**Problem requirements:** Should any entry hold a picture, omit that picture and copy the rest of the entry exactly.
═══ Entries provided ═══
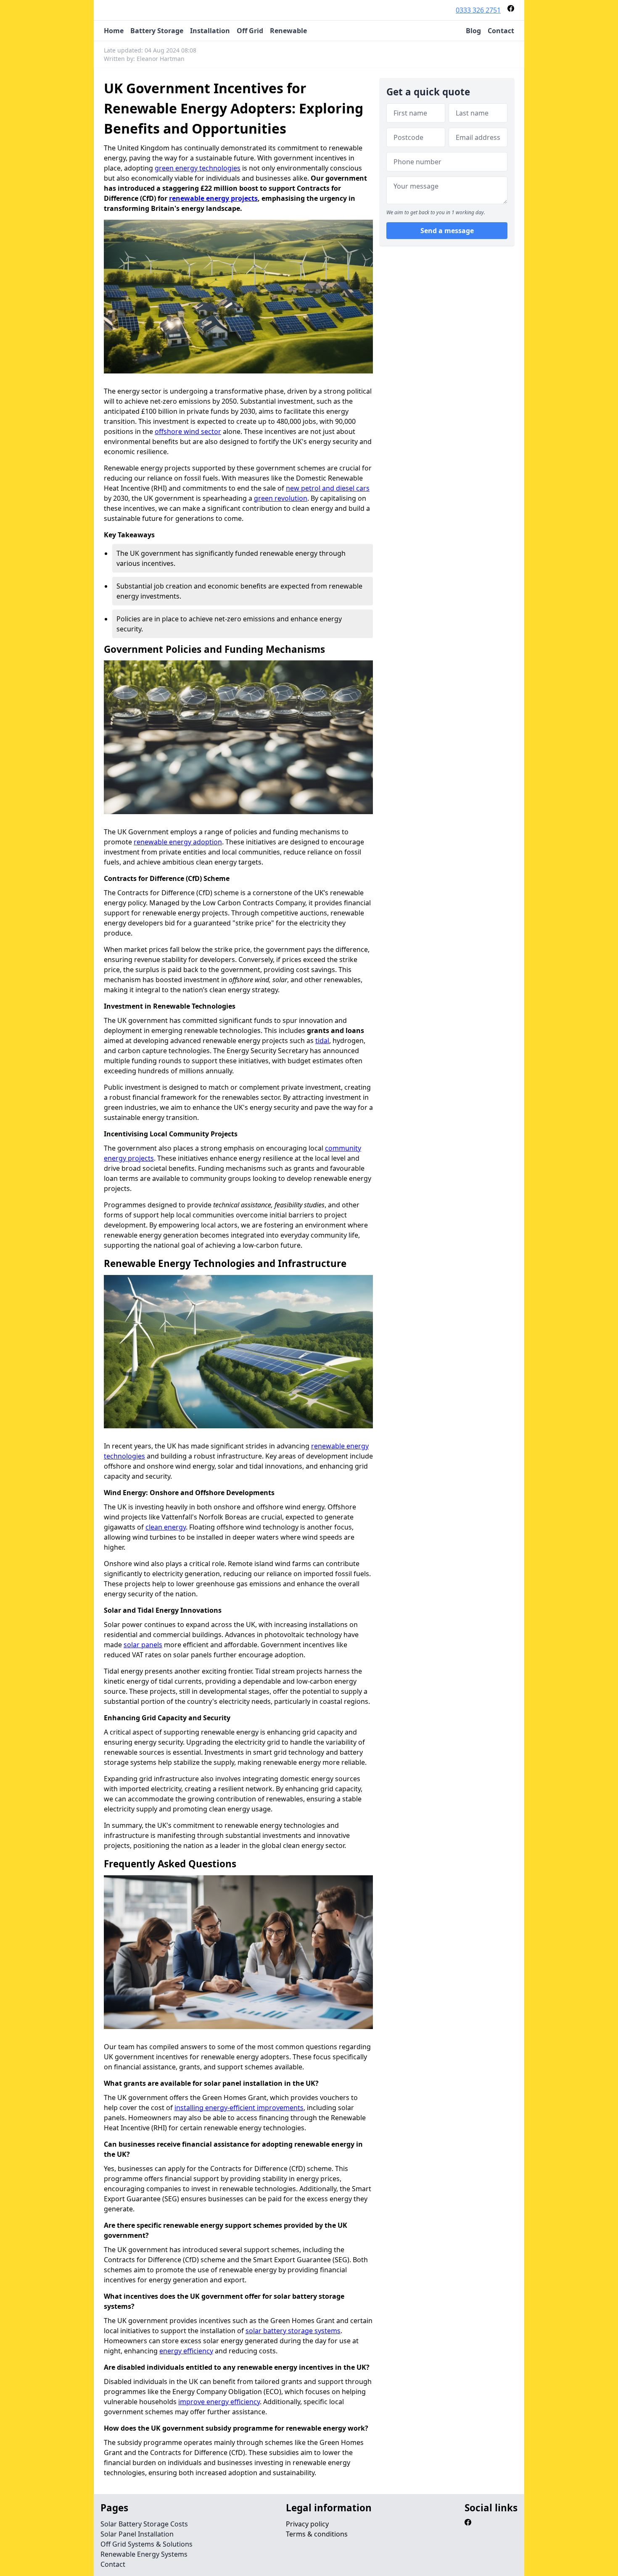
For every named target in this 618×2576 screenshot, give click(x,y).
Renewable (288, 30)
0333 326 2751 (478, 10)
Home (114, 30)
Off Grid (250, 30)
═══
**Written reply:**
For every named target in this 618×2576 screenshot, give click(x,y).
Renewable (288, 30)
0333 326 2751 (478, 10)
Home (114, 30)
Off Grid (250, 30)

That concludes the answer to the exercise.